Professor Amin shed light on the resolution undertaken at the third Oriental Congress in Vienna in September 1886 which required to undertake a systematic survey of the languages of India. It was to be primarily a collection of specimens; a standard passage was to be selected for purposes of comparison. The first specimen was to be a version of the Parable of the Prodigal Son. Professor Amin continued on how local or regional dialects such as the Laria dialect of Chattisgarh or Bhojpuri, all formatted to the standard Prodigal Son Parable were collected by District Officers in their respective districts and forwarded to the Shimla Office of the Linguistic Survey of India, where Chaube led the team of native transcribers who rendered the Devnagari text into English with interlinear literal translation of each and every word. 
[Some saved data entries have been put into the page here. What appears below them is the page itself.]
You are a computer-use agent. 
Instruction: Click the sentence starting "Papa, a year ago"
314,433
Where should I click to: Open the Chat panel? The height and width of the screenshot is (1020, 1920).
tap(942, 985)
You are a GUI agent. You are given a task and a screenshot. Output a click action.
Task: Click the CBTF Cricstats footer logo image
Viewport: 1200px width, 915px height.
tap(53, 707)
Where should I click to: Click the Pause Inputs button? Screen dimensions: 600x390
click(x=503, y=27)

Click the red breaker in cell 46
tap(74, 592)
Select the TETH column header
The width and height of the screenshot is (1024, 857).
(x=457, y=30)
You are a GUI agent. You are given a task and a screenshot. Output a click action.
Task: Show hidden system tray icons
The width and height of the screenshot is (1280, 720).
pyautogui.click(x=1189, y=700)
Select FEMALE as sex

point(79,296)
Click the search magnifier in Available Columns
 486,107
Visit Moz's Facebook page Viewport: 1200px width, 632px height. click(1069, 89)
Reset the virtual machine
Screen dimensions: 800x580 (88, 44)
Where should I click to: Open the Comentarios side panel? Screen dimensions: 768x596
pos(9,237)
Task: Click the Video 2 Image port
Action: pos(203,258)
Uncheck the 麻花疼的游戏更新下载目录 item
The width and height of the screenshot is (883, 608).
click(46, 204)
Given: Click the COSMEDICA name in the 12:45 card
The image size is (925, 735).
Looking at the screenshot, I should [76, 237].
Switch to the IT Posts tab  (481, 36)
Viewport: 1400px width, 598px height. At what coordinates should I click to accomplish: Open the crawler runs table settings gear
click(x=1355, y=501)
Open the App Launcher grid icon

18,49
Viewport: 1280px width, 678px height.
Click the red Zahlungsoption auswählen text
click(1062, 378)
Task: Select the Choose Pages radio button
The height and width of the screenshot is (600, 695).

The enriching lecture brought to the fore the marginal comments that Chaube made for his masters, either as personalized writings in response to a long-distance enquiry, or quite literally in the margins of the manuscripts he was charged to prepare for publication. These marginal comments by a knowledgeable and aware native, whose importance was perhaps not realized during his time, exemplify new ways of tackling the issue of native agency in the production of official knowledge about colonial India. Chaube the ethnographer, the maker of marginal comments, started making his presence felt, suggesting linguistic nuances and ethnographic reflections as he worked on the several versions of the Prodigal Son tale for his living. Professor Amin drew on actual instances and quoted from the transcriptions and translations which added immensely to the lecture.

The lecture was delivered to a full house, attended by undergraduate and postgraduate students, research scholars, faculty and guests. It came to close with a vote of thanks by Dr. Shuby Abidi, Assistant Professor, Department of English, Jamia Millia Islamia.